All referenced image are now packed right into the json file. After this embedding, save your processed JSON to a “processed” folder for instant re-use:

const processedDir = `${extractPath}/processed`;
const processedDirExists = await RNFB.fs.exists(processedDir);
if (!processedDirExists) {
  await RNFB.fs.mkdir(processedDir);
}
const processedJsonPath = `${extractPath}/processed/embedded.json`;
await RNFB.fs.writeFile(processedJsonPath, embeddedJSON, 'utf8');

How Do You Know a Lottie Is Downloaded and Ready?

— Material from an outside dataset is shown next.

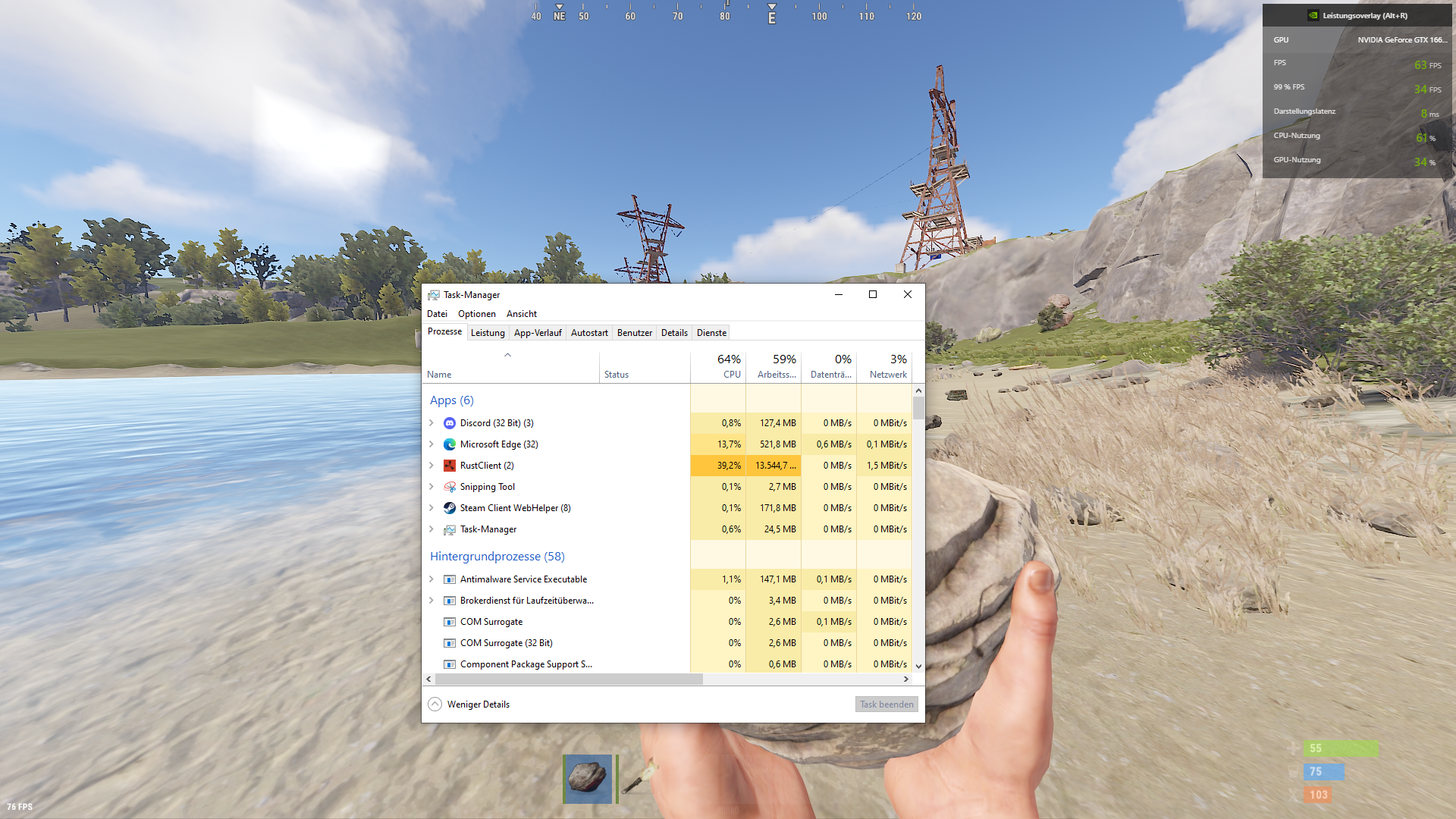The height and width of the screenshot is (819, 1456).
Task: Click the Microsoft Edge icon in process list
Action: point(450,444)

It’s better to show the relevant screen or entry only after the Lottie is fully processed-especially if your animation is an essential part of the user flow. Before showing the animation, check if the processed JSON file (embedded.json) exists. If it does, you can play it right away. Otherwise, do the download-unzip-embed steps first.

const isLottieProcessed = async (animationName) => {
  const processedJsonPath = `${RNFB.fs.dirs.DocumentDir}/${animationName}_unzipped/processed/embedded.json`;
  return await RNFB.fs.exists(processedJsonPath);
};

Why This Approach is Better

  1. Faster experience: Animations load instantly after the first download-no repeated network or data use.
  2. Reliable offline: All assets are embedded; nothing breaks when the user is offline or has bad connectivity.
  3. Remote control: Marketing and product teams can swap out or update animations on the fly, without shipping a new app.
  4. Lean apps: Your APK or IPA size stays small and agile, even with dozens of beautiful Lottie animations.

One small catch in this approach is when we want to update or change something in a Lottie animation-we usually end up saving it with a new name. That starts the whole download, unzip, and embed process again, which can quickly lead to duplicate animations piling up on the device, all with slightly different content or versions.

The simple fix here is to use versioning in our filenames-like naming our file first-v1.lottie, first-v2.lottie etc. This way, whenever we make any changes, just bump the version in the file name. Then, in our extract or caching logic, we can easily clear out any older versions and keep only the latest one on the device. This saves the storage and makes sure users always get the right, up-to-date animation without unnecessary duplicates.

If you haven’t tried out .lottie yet, you’re probably missing out on some easy wins, this approach might be worth exploring.